Instructions for the task
Continue the news article below about residential parking near 25 Science Park, picking up right after its last sentence.

Supplied passage
◇ ◇ ◇

At the expense of some Yale employees, Dixwell residents want their streets back.
City officials this month declared large segments of two streets near Yale’s 25 Science Park offices to be residential parking areas. Five Dixwell residents interviewed last week said some Yale employees from the Science Park building — a privately owned research building from which Yale leases office space — were taking all the parking spots and clogging up the neighborhood with vehicles. With the new order in place, Science Park employees must relocate to a nearby garage where parking is guaranteed — but not free.
At a meeting two weeks ago, the city’s Board of Police Commissioners — which serves as the city’s traffic authority “for daily matters,” according to board chairman Richard Epstein — officially approved the order creating a residential parking zone.
With the new order in place, the Yale employees will have no other option but to park in a six-level garage that opened recently across the street from 25 Science Park. Now, at the end of each month, workers said, parking costs are deducted from their salaries according to how much they make and given to the garage. Three workers interviewed said $70 was deducted from their salary this month, and one said $100 was deducted. Of the four workers interviewed last week, all said they were unhappy about the fees but that they were generally pleased with the new parking facility.
“At least it’s nearby,” said Shirley Smith, 64, a senior telecommunications specialist for ITS who works at 25 Science Park.
In response, Ward 22 Alderman Greg Morehead, the city official who requested the parking order, said he never even considered money as a factor, only the frustrations of his Dixwell constituents.
“It could be Yale people or any other people — it doesn’t matter,” he said. “If they’re obstructing or causing a problem, I’m going to look for a solution.”
The two Dixwell streets affected by the order, Ashmun and Canal streets, are relatively narrow to begin with. And since most houses in the neighborhood do not have garages, the streets are made even narrower by the lines of vehicles parked on the street. Prior to the order, drivers looking for parking spots competed not only among themselves for scarce spots but also with many Science Park workers looking for free parking. Nearby construction also brought in more workers as parking rivals, often with large machinery taking up several spots.

◇ ◇ ◇

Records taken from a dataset
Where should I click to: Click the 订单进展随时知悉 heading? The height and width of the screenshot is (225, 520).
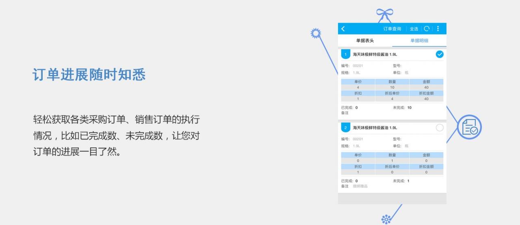(x=89, y=75)
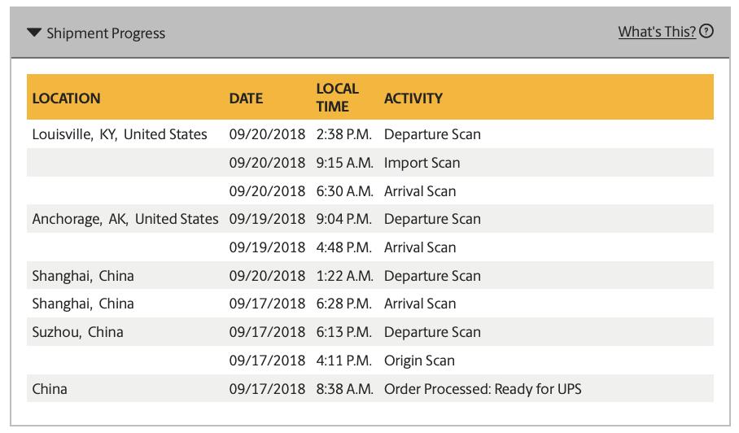The height and width of the screenshot is (433, 739).
Task: Select the Louisville, KY, United States location
Action: pos(120,134)

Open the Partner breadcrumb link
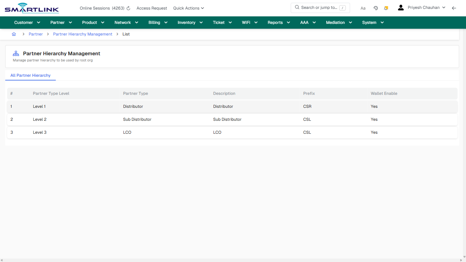35,34
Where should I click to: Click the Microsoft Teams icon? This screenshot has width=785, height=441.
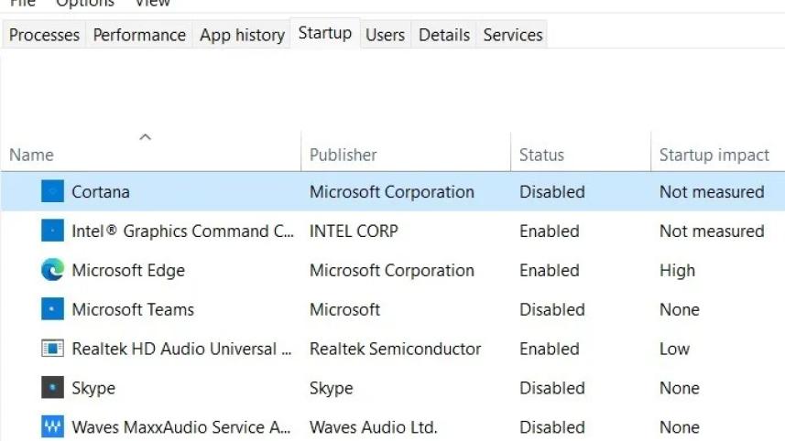52,310
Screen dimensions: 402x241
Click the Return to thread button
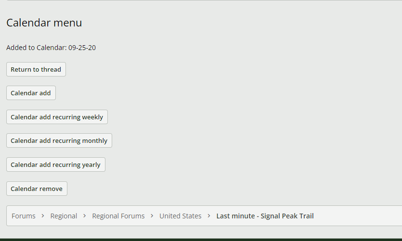(36, 69)
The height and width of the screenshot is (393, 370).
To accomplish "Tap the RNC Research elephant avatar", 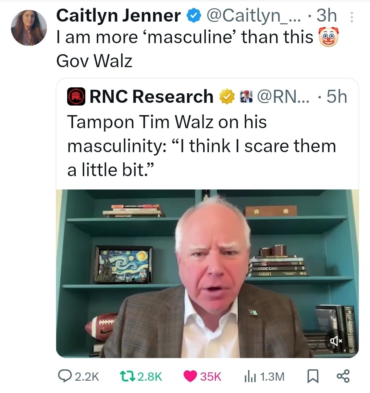I will point(76,97).
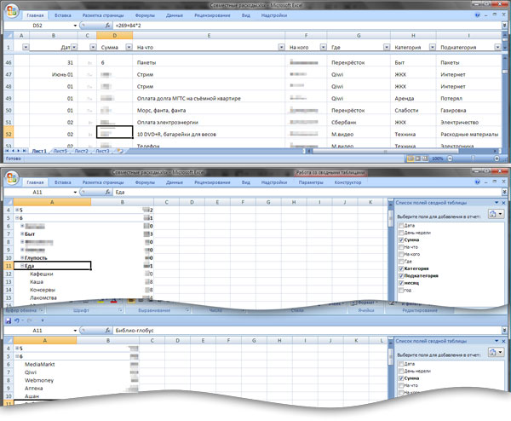Viewport: 511px width, 421px height.
Task: Click the formula bar showing =269+84*2
Action: tap(256, 26)
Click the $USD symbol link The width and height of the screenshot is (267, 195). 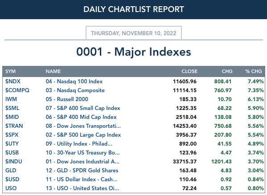12,179
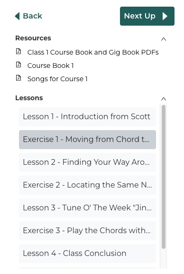
Task: Open Lesson 4 - Class Conclusion
Action: click(x=87, y=254)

◇ ◇ ◇

Written answer
Morehead said that since May, he had received complaints from residents concerning the parking situation in the area. Not only did the lack of parking inconvenience residents, he said, but when medical vehicles had to respond to emergencies in the area, they would be forced to double-park, completely shutting down traffic until the situation was resolved.
Morehead said he started a petition after receiving residents’ complaints and collected signatures from many residents in the community, finally resulting this week in the residential parking order.
“It just wasn’t fair for people to have to fight to get spots on their own block,” he said.
Epstein said city officials approved the residential parking zone once the parking lot opened.
“We only did it now that there’s an alternative for the employees,” Epstein said. “I mean, the garage is specifically for them.”
Of the eight residents interviewed Thursday afternoon, six said they did not want non-residents to park on the street. Still, despite the availability of new parking spots, some local residents said they still think there is a problem with parking in the area.
“There. Is. No. Parking. Here,” Joyce Carlan, a technician who lives in the area, stressed as she was walking to her car with a baby against her shoulder.
“It sucks,” one driver added, from his car. As he was talking, the driver sped off, thinking he had spotted an open space. It was taken by the time he got there. He began his hunt again.
Correction: Monday, October 26, 2009
An earlier version of this article inaccurately referred to the order creating a residential parking zone as an ordinance.